---------- Data in this exercise ----------

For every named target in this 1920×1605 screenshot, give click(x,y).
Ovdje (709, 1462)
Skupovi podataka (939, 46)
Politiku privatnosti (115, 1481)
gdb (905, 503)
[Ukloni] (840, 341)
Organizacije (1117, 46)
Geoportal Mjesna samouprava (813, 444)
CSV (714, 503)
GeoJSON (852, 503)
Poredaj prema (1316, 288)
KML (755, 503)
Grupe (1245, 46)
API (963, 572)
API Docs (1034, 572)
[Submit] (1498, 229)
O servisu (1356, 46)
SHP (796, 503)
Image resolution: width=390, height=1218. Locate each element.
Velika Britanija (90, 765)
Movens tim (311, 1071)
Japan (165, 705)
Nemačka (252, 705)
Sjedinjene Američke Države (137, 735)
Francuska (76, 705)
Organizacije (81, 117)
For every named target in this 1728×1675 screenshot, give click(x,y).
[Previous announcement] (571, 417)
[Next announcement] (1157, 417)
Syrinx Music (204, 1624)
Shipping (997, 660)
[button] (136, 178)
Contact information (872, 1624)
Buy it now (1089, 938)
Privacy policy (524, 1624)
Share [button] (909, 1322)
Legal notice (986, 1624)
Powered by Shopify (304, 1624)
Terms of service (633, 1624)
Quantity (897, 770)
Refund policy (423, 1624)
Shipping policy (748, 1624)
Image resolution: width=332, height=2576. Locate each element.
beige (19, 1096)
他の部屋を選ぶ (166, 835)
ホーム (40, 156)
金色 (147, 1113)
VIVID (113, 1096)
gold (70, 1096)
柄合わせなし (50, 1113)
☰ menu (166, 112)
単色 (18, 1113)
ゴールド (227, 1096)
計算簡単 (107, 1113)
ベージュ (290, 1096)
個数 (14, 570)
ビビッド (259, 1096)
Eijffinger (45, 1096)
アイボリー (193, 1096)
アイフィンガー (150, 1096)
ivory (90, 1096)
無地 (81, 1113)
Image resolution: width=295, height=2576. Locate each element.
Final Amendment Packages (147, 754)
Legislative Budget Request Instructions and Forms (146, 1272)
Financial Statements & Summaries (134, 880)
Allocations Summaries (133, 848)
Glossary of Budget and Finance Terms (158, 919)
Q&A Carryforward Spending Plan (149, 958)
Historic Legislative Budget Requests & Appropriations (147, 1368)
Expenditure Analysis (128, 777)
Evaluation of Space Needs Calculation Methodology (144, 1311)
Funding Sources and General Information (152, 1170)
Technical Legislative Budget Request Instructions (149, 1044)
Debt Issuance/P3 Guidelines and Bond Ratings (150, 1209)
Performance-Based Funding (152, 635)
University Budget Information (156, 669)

----------

▶ Work request
Given the records above, reproduce precisely and only the lines between the line holding "Powered by Shopify (304, 1624)" and the line holding "Allocations Summaries (133, 848)", inclusive.

▶ Solution
Powered by Shopify (304, 1624)
Terms of service (633, 1624)
Quantity (897, 770)
Refund policy (423, 1624)
Shipping policy (748, 1624)
Image resolution: width=332, height=2576. Locate each element.
beige (19, 1096)
他の部屋を選ぶ (166, 835)
ホーム (40, 156)
金色 (147, 1113)
VIVID (113, 1096)
gold (70, 1096)
柄合わせなし (50, 1113)
☰ menu (166, 112)
単色 (18, 1113)
ゴールド (227, 1096)
計算簡単 (107, 1113)
ベージュ (290, 1096)
個数 (14, 570)
ビビッド (259, 1096)
Eijffinger (45, 1096)
アイボリー (193, 1096)
アイフィンガー (150, 1096)
ivory (90, 1096)
無地 (81, 1113)
Image resolution: width=295, height=2576. Locate each element.
Final Amendment Packages (147, 754)
Legislative Budget Request Instructions and Forms (146, 1272)
Financial Statements & Summaries (134, 880)
Allocations Summaries (133, 848)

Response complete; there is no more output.